[Opening Excerpt provided section]

Gass speculated that AZOOR, acute idiopathic blind spot enlargement (AIBSE), multiple evanescent white dot syndrome (MEWDS), acute macular neuroretinopathy (AMN), punctate inner choroidopathy (PIC), and multifocal choroiditis (MFC) were a cluster of conditions named “white dot” syndromes or “AZOOR complex” disorders. Later, Herbort described these conditions as primary inflammatory choriocapillaropathies, supposedly caused by a presumed inflammatory process disturbing perfusion of the choriocapillaris leading to the functional disturbance in the outer retina.4 Indeed, it is not clear whether AZOOR should be considered part of this spectrum of diseases, or if AIBSE, MEWDS, AMN, PIC, MFC share a similar etiology. Although these disorders could manifest as or even be precipitating factors of AZOOR, most patients do not proceed to develop AZOOR. Nevertheless, there is consensus that electrophysiological assessment is essential in establishing diagnosis.5 Recently, Mrejen et al. proposed a classification of AZOOR based on clinical fundus and modern multimodal imaging.6 The characteristic findings observed by the authors on fundus photography, spectral-domain optical coherence tomography (SD-OCT), fundus autofluorescence (FAF), fluorescein angiography (FA) and indocyanine green angiography (ICG) might be helpful in distinguishing AZOOR from white dot syndromes as a specific entity. The etiology of AZOOR is still unclear and two hypotheses have been presented. Gass postulated that a virus or another infectious agent infects retinal photoreceptors, but the disease results when an autoimmune response is mounted against the infected cells.2 Jampol and Becker gave evidence that inflammatory eye manifestations may be due to the interplay of genetic predisposition to autoimmune diseases, environmental triggers, and immune pathways.7
Our two cases are complementary and illustrative of the spectrum of the disorder. Our first case was a young patient who had photopsias at onset. Her findings improved after prompt treatment. In contrast, our second case was an elderly woman with progression over seven years and referred as a possible bitemporal hemianopsia with negative neuroimaging. Our case two is interesting because of the bilateral visual field deficits and lack of specific physical findings besides significant peripapillary atrophy OU. Peripapillary atrophy can be associated with a number of conditions including post-papilledema, high myopia, presumed ocular histoplasmosis syndrome, glaucoma, and can even be seen as a normal aging variant. However, none of these alternative conditions were present in our patient: the brain MRI was negative, IOPs were normal, no documented disc oedema was observed, normal aging would not explain the visual fields and patient did not need any correction with glasses.

[Closing Excerpt provided section]
[Opening Entries shown section]

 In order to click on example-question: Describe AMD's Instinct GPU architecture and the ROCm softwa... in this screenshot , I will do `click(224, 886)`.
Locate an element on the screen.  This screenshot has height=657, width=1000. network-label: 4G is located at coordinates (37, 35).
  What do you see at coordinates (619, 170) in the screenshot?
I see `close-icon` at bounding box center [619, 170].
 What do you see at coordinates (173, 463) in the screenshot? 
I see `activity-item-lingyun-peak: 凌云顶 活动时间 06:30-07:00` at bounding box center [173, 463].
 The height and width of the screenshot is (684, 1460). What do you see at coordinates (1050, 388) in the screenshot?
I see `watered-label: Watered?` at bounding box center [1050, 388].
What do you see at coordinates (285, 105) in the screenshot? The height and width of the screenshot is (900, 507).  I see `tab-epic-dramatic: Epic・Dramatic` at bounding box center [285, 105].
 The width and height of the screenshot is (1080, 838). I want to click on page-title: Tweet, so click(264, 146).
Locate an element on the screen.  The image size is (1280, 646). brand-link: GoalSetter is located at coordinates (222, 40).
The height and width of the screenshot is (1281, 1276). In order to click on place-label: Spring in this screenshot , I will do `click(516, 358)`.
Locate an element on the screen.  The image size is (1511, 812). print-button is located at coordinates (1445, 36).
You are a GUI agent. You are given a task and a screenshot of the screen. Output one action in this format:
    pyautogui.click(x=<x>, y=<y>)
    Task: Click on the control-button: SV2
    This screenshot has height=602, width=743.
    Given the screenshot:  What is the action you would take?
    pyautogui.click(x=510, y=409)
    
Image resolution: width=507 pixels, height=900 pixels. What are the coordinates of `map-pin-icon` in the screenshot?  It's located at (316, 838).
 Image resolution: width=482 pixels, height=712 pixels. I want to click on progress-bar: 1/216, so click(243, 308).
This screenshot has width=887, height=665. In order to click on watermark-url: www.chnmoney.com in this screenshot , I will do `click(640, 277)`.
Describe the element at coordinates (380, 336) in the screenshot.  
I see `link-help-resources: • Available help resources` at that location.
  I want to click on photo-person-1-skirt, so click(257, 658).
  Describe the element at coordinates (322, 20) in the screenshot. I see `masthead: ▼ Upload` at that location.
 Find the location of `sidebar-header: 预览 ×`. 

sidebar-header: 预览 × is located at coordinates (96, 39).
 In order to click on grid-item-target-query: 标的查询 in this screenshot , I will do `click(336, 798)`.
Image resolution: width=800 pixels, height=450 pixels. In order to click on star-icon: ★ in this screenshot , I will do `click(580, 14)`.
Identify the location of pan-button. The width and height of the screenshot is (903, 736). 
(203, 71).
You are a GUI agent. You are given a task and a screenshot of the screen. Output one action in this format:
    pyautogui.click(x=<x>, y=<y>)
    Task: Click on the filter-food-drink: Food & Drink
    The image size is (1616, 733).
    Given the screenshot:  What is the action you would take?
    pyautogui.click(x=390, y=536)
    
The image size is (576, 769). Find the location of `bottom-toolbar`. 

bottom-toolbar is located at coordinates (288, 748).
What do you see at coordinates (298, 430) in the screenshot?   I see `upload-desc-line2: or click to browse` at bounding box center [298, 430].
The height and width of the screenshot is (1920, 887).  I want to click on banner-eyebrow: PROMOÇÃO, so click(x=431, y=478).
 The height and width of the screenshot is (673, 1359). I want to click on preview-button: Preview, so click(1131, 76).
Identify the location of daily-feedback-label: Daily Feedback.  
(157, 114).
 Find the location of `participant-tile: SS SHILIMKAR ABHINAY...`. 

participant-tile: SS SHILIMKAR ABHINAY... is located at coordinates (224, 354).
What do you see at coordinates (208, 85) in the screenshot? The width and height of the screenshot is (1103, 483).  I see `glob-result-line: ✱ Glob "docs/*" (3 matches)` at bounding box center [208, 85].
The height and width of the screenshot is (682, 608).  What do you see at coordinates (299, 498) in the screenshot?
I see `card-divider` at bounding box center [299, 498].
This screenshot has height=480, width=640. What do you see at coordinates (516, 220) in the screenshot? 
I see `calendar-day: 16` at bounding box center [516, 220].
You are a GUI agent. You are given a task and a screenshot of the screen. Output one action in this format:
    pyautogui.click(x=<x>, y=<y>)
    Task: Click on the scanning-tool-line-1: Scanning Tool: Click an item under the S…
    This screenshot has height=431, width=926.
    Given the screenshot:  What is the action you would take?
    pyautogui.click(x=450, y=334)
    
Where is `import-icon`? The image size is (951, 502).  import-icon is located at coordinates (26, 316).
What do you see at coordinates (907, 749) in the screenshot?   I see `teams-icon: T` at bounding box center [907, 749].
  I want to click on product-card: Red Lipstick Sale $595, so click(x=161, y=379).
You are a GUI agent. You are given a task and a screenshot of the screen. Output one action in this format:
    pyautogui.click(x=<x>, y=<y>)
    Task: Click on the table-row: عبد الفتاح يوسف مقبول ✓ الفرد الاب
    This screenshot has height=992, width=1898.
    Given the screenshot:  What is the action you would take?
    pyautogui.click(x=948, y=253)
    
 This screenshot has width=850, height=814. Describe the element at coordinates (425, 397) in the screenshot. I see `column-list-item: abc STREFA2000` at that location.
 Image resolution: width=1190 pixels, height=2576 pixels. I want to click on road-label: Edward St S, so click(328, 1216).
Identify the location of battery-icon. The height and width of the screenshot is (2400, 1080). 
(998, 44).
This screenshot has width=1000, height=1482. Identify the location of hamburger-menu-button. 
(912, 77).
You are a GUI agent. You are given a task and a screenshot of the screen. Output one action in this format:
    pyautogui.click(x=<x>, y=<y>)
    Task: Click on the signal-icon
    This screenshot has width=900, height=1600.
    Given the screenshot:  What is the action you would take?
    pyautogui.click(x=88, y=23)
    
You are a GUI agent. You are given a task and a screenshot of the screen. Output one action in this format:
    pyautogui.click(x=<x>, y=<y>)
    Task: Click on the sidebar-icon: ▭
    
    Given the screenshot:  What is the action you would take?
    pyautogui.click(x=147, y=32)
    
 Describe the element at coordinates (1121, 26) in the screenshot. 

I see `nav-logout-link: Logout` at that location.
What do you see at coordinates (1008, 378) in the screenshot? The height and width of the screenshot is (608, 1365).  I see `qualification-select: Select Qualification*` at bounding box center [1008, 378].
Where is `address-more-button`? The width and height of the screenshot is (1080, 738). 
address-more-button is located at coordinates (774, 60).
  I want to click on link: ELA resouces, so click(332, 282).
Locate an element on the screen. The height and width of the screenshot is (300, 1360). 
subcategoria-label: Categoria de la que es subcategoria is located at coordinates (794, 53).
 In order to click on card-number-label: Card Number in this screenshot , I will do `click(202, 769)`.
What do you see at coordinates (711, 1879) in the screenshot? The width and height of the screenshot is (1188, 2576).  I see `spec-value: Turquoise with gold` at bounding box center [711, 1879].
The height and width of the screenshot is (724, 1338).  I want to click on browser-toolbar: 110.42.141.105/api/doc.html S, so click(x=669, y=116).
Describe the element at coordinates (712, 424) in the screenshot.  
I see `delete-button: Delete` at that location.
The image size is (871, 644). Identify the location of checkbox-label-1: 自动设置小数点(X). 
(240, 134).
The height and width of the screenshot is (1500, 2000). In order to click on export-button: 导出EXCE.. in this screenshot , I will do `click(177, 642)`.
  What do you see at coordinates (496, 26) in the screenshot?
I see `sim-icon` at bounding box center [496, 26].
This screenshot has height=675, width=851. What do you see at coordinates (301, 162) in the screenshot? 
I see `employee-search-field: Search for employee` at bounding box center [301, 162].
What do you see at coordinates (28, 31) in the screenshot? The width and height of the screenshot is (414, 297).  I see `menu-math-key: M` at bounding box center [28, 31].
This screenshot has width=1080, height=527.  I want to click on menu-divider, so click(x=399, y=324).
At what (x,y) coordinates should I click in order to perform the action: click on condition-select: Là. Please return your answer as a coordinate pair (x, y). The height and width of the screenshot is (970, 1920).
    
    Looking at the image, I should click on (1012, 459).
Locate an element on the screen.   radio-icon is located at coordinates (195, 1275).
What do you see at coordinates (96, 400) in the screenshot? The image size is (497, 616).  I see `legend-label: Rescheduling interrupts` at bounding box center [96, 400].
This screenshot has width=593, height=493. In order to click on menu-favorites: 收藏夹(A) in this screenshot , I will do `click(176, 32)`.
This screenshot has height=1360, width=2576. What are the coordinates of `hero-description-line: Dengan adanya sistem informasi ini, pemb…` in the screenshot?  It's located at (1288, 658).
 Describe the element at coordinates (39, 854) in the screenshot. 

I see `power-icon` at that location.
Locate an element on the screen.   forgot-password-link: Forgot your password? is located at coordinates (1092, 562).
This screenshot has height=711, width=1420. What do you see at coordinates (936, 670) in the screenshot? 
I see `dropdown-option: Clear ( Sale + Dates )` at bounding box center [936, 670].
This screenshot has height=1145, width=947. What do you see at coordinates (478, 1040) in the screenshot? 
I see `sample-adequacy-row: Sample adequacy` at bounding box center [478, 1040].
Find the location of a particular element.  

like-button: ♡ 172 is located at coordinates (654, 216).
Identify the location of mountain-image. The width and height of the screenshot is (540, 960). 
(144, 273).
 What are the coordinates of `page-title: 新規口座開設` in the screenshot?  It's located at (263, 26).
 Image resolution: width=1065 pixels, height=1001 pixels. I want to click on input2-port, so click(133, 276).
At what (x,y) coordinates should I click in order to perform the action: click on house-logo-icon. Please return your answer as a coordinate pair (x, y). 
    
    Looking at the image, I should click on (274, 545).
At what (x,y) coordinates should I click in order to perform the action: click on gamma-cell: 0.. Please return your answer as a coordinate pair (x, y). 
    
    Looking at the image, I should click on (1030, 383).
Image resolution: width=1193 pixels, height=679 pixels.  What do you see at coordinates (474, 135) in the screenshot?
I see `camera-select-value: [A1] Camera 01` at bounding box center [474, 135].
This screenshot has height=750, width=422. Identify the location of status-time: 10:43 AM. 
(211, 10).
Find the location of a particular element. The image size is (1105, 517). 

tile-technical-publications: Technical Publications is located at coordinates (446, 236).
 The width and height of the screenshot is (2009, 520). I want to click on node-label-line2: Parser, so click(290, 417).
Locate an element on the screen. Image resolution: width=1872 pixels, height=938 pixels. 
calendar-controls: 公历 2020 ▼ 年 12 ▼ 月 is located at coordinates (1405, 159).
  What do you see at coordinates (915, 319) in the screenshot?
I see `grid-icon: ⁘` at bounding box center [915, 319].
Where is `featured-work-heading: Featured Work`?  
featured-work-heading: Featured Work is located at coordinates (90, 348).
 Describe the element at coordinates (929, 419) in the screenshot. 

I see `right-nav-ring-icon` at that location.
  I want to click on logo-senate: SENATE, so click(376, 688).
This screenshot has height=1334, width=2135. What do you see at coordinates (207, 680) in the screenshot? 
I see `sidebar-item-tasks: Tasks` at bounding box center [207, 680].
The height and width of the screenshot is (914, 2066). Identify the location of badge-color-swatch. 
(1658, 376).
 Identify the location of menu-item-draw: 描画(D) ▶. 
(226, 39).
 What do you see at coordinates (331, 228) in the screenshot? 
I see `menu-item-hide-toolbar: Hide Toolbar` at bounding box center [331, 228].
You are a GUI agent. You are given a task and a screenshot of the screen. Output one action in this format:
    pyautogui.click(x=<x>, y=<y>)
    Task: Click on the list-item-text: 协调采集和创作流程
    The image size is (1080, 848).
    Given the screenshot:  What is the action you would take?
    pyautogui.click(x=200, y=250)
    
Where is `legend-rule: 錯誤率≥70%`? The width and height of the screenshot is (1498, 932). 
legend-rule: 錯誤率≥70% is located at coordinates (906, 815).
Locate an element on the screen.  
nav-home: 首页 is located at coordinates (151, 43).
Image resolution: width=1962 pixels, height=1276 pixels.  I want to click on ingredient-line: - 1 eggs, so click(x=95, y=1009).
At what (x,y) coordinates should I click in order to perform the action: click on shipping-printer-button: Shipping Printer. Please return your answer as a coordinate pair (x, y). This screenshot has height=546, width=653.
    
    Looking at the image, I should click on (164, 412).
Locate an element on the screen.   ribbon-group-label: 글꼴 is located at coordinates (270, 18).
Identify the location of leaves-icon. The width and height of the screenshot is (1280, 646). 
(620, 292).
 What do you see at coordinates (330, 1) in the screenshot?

[Closing Entries shown section]

_Task directions:_ Continue the passage on AZOOR and the two cases, starting right after its last sentence. These records come from a separate source.

_Output below:_
Although classically AZOOR is thought to occur in a young female with photopsias and an enlarged blind spot or other zonal visual field defect, our second case highlights what we believe are differences across a spectrum of zonal occult and non-occult retinopathies. The debate about AZOOR and other similar occult or non-occult retinopathies centres on whether one is a “lumper” or a “splitter”. For our cases, if a “lumper” approach is taken, then perhaps the two cases are representative examples along a spectrum of AZOOR from typical (case one) to atypical (case two). However, if a “splitter” approach is taken, then perhaps case one would be better characterised as typical AZOOR and case two as a form of progressive chronic (rather than acute as in AIBSES) idiopathic blind spot enlargement syndrome (CIBSES).
There are two prior long-term follow-up case series that has alluded to this “lumper” approach with documentation showing step-wise progression of blind spots in AZOOR patients. Gass showed 2 out of 51 patients had step-wise progression of blind spots after being followed for a median of 96 months (range of 36–420 months)2; Saito reported 1 out of 38 patients had at least 30% worsening vision loss after being followed for a median of 31 months (range of 6–132 months).8 Only one case study documented detailed progression of worsening AZOOR over a 13-year period.9 This 55-year-old patient continued to develop significant retinal atrophy and decreased visual acuity in one eye, with no improvement despite immunomodulators or antivirals, for 13 years.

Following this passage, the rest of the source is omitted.